Differential effects on [35S]GTPγS binding using muscarinic agonists and antagonists in the gerbil brain

In this work, we studied the in vitro G-protein activation induced by muscarinic agonists using [35S]guanylyl-5′-O-(γ-thio)-triphosphate ([35S]GTPγS) autoradiographic methods to characterize the M2 and M4 muscarinic subtypes response. Thus, we describe a detailed characterization of the increases in [35S]GTPγS binding elicited by carbachol (Cch) and oxotremorine (OXO) (binding in the presence minus binding in the absence of agonist) throughout the gerbil brain (Meriones unguiculatus).
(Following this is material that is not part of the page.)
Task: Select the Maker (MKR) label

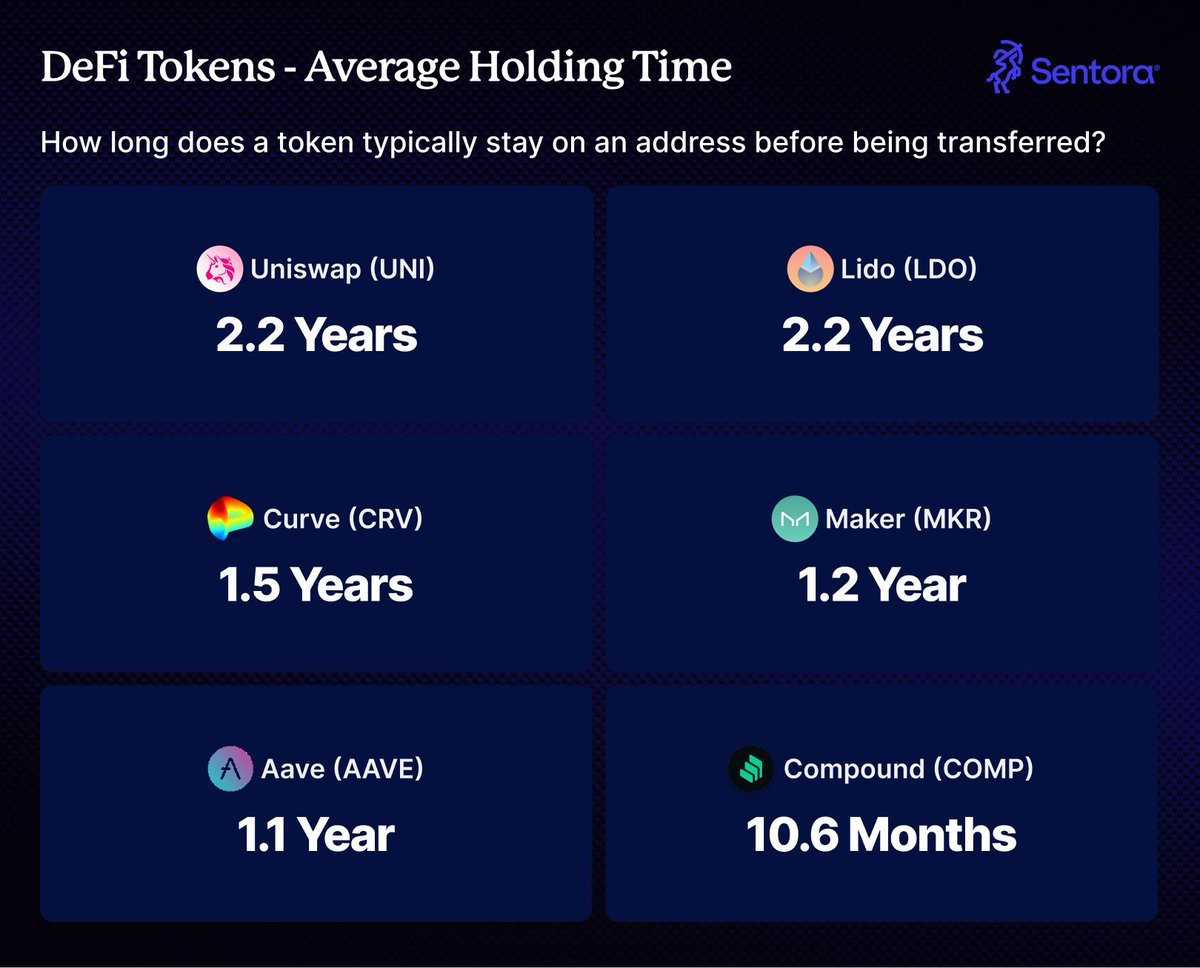Action: [x=908, y=519]
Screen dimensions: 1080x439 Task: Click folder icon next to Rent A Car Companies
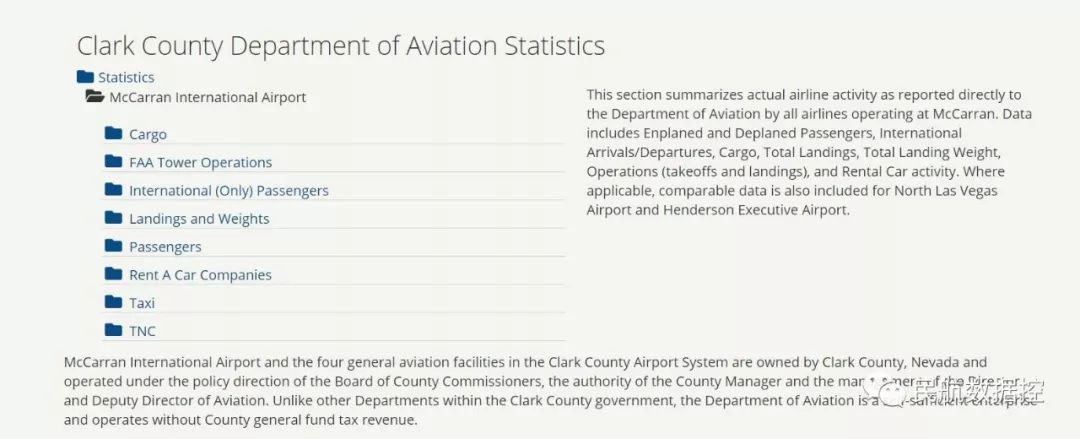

For both agonists, the strongest stimulations were found in the superficial gray layer of the superior colliculus, the anteroventral and anteromedial thalamic nuclei, the anterior paraventricular thalamic nucleus, and the caudate-putamen. The comparative study using OXO and Cch suggested that OXO is able to detect differences in the response of structures enriched in M4 muscarinic receptors, showing a lower potency to stimulate these brain areas. Furthermore, using increasing concentrations of selective M2 (AF-DX 116) and M1/M4 (pirenzepine) antagonists to inhibit specific Cch- or OXO-induced [35S]GTPγS binding, significant differences were observed in M2-enriched structures but not in M4-enriched ones such as the caudate-putamen. These data indicate that appropriate muscarinic agonist stimulation, together with selective inhibition of this effect using functional autoradiography, can be used as a tool to unravel the M2- and M4-muscarinic subtype-mediated response.